• **Task item**: First find the line with "The height and width of the screenshot is (470, 980)." in the entries below, then set down exactly every line through the line with "You are a computer-use agent. Screen", that line included.

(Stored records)
──────

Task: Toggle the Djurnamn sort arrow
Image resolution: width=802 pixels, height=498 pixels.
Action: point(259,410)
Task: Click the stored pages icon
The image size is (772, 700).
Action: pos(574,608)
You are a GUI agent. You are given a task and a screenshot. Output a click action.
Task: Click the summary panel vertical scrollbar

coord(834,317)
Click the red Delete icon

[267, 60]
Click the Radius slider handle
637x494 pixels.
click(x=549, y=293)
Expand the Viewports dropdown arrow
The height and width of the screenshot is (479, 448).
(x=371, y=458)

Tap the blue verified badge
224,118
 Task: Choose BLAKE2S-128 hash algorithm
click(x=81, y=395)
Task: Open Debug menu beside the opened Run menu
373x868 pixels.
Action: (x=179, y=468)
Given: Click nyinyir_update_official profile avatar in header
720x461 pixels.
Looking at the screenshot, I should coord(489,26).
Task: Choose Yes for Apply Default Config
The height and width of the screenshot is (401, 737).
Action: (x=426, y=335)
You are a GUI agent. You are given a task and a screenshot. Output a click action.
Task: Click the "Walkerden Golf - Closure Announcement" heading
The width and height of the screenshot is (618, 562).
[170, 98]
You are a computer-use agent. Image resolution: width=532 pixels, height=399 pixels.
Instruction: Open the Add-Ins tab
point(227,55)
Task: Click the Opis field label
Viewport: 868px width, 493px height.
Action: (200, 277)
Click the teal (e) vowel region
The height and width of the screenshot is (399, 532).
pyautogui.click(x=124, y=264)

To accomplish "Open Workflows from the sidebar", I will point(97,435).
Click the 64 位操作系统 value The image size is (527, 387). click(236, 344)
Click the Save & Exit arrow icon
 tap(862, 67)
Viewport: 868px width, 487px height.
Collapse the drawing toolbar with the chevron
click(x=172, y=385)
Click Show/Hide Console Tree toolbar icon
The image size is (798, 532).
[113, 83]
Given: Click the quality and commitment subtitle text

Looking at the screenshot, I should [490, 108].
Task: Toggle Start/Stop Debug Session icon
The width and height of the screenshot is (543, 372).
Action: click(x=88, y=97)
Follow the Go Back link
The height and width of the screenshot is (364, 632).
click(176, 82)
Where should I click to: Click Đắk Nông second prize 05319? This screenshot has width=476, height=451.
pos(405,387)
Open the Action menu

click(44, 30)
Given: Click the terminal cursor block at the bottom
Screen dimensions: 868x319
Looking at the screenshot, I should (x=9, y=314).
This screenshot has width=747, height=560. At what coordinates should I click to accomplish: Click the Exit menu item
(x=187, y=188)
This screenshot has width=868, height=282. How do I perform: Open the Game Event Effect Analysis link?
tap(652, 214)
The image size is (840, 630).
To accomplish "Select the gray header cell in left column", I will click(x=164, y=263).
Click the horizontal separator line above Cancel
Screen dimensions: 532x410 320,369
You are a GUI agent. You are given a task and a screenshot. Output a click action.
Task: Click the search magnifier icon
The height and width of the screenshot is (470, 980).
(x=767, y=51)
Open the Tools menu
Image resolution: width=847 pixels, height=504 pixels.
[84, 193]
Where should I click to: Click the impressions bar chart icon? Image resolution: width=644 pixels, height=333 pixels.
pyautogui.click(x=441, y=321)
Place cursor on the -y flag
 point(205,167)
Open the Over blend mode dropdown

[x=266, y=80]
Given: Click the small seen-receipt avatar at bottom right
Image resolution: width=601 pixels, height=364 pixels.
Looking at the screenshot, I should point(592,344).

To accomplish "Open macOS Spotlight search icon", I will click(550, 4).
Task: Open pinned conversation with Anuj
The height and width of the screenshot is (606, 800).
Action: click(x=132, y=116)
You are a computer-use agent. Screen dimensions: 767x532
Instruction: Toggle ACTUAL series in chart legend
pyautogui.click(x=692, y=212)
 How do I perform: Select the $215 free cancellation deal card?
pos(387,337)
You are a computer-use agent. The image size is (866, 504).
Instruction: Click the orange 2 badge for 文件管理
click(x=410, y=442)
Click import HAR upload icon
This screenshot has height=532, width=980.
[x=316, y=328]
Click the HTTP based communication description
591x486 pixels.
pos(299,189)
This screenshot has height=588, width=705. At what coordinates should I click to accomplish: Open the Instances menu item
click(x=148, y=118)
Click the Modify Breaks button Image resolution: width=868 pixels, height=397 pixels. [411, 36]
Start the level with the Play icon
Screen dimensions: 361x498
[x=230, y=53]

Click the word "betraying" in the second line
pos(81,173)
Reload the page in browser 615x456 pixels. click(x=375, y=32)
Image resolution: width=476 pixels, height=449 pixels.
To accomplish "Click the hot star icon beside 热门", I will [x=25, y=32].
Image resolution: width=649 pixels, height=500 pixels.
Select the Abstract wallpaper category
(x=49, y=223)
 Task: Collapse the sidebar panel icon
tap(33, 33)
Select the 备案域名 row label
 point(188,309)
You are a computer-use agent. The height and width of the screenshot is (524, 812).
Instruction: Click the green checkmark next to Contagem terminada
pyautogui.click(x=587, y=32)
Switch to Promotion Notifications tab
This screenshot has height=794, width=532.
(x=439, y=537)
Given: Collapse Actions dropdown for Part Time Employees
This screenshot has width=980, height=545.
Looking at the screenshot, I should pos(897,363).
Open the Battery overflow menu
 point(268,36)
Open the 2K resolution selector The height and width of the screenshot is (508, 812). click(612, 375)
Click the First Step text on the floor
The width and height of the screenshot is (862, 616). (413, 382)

──────

• **Task solution**:
The height and width of the screenshot is (470, 980).
(x=767, y=51)
Open the Tools menu
Image resolution: width=847 pixels, height=504 pixels.
[84, 193]
Where should I click to: Click the impressions bar chart icon? Image resolution: width=644 pixels, height=333 pixels.
pyautogui.click(x=441, y=321)
Place cursor on the -y flag
 point(205,167)
Open the Over blend mode dropdown

[x=266, y=80]
Given: Click the small seen-receipt avatar at bottom right
Image resolution: width=601 pixels, height=364 pixels.
Looking at the screenshot, I should point(592,344).

To accomplish "Open macOS Spotlight search icon", I will click(550, 4).
Task: Open pinned conversation with Anuj
The height and width of the screenshot is (606, 800).
Action: click(x=132, y=116)
You are a computer-use agent. Screen dimensions: 767x532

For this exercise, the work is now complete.